In general, OAuth2.0 supports 4 different types of authorization grant, including: (i.e. For detail, you can take a look on this documentation as reference)

  1. Authorization Code**: the most commonly used types because it is optimized for server-side applications, where source code is not publicly exposed, and Client Secret confidentiality can be maintained. Also, this method allows the best experience for Resource Owner to interact with web browser. (i.e. "iHerb Login" mentioned in the previous article also use this grant type.) ** In this article I will focus on how to pass through OAuth2.0 with this grant type.
  2. Implicit: This grant is similar to Authorization Code which is a redirection-based flow, however, the confidentiality of the access token is not guaranteed. The access token is given to the user-agent to forward to the application, so it may be exposed to the user and other applications on the user’s device.

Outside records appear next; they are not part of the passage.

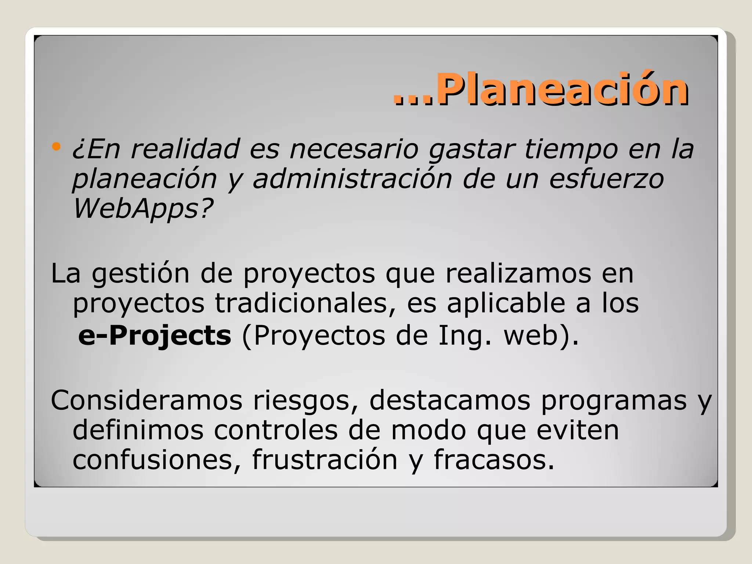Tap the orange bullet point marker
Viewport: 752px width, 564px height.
point(56,147)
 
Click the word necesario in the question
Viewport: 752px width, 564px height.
point(354,149)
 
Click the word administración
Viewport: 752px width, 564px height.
point(352,179)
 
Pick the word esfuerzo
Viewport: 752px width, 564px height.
point(606,179)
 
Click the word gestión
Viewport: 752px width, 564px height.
point(140,274)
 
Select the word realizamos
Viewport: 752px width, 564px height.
point(518,274)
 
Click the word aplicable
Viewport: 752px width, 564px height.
point(506,303)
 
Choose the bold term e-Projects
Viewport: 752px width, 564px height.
point(155,336)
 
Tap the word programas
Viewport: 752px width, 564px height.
point(614,400)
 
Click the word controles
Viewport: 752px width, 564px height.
point(276,430)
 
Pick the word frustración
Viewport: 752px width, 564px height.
point(325,460)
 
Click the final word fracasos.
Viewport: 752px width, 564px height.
point(494,460)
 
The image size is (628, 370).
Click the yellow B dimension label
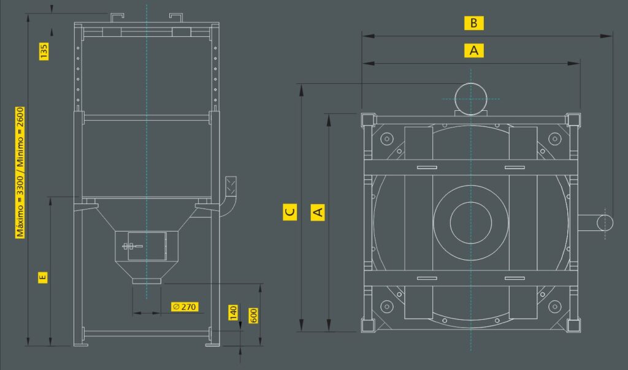[x=474, y=23]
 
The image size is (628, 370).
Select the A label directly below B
[x=474, y=51]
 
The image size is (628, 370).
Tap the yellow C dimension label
[x=290, y=211]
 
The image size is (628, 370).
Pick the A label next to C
[x=318, y=211]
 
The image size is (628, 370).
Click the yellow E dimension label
[x=42, y=278]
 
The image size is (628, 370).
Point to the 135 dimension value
[x=44, y=51]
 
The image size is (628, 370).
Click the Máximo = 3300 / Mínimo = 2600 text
[x=20, y=172]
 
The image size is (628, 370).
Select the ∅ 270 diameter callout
[x=185, y=307]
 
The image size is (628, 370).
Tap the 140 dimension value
[x=233, y=312]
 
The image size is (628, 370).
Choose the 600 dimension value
[x=253, y=315]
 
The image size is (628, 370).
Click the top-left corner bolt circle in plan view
[x=386, y=139]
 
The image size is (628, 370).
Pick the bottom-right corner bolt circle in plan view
[x=554, y=307]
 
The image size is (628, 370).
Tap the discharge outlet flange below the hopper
[x=147, y=281]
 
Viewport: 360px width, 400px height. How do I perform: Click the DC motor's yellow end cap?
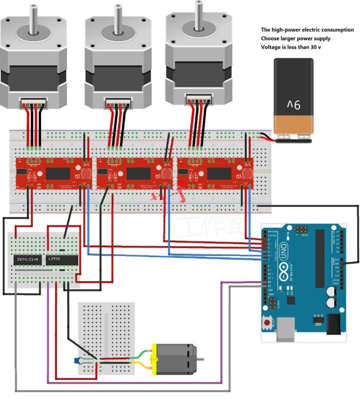[x=154, y=358]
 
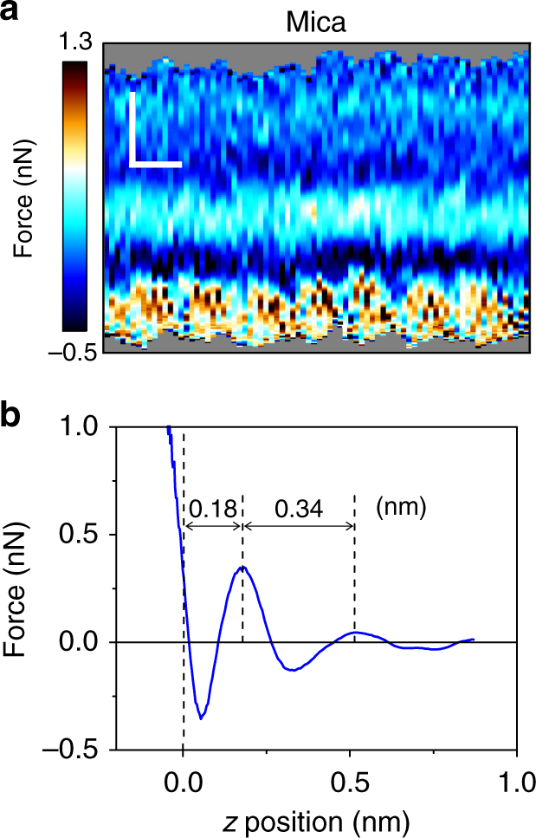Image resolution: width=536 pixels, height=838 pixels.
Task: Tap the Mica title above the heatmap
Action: [316, 22]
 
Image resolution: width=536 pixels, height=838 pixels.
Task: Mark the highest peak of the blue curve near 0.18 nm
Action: [242, 567]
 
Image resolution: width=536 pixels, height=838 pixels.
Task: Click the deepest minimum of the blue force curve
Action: [202, 718]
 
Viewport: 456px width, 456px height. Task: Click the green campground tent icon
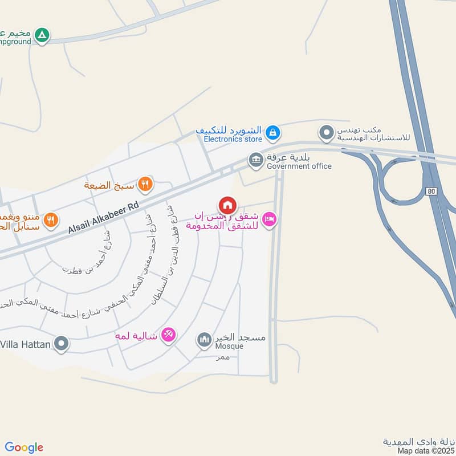tap(42, 35)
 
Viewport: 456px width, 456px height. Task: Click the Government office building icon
tap(255, 160)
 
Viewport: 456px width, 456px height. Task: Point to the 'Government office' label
tap(299, 166)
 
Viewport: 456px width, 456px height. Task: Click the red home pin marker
tap(227, 205)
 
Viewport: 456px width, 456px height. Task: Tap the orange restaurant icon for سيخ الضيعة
tap(145, 184)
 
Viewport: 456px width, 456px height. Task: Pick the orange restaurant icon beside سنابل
tap(51, 220)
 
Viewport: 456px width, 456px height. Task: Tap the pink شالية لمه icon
tap(168, 335)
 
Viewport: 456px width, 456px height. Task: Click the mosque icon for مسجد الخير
tap(203, 341)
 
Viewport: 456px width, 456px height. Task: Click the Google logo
tap(24, 447)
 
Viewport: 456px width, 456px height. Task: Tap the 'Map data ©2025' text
tap(425, 451)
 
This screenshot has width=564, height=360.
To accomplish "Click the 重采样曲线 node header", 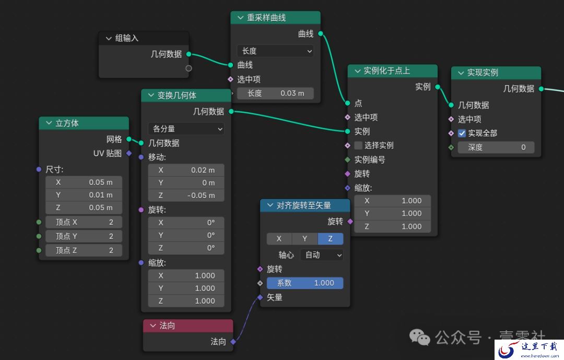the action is coord(275,18).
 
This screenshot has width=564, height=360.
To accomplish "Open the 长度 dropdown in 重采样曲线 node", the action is coord(275,51).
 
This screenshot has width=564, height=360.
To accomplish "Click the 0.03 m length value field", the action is coord(275,93).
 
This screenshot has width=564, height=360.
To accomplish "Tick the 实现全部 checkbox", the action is coord(462,133).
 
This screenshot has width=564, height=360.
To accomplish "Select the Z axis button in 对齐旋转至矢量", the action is coord(330,239).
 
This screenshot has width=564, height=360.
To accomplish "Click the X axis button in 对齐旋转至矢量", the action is coord(279,239).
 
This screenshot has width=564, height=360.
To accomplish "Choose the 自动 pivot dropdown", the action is coord(322,255).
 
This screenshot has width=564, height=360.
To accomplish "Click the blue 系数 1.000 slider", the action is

Also, this flow does not authenticate the identity of the application, and relies on the redirect URI (that was registered with the service) to serve this purpose.
  3. Resource Owner Password Credential: This is a simple grant type which does not have any redirect flow. Users provides their service credentials (username and password) directly to the application, which uses the credentials to obtain an access token from the service. It should only be used if the application is trusted by the user (e.g. it is owned by the service, or the user’s desktop OS).
  4. Client Credential: The client credentials grant type provides an application a way to access its own service account. This is a direct method to access your own account if the resource owner is also the owner of the applications.

Step 3. Use Python to get Linkedin API access via grant type "Authorization Code"

>> pip install requests
>> pip install json

  • It is the time to turn on your python IDLE and start writing your python script. Before the start of scripting, make sure that you have installed the package "requests" and "json". Otherwise, install these two packages with "pip"
  • Also, I have set my redirect URL as "http://localhost" which return the request to my own machine's web page. To enable your own web page, you can enable the IIS service in your Windows OS. (Link for IIS enablement : https://teckangaroo.com/enable-iis-windows-10/)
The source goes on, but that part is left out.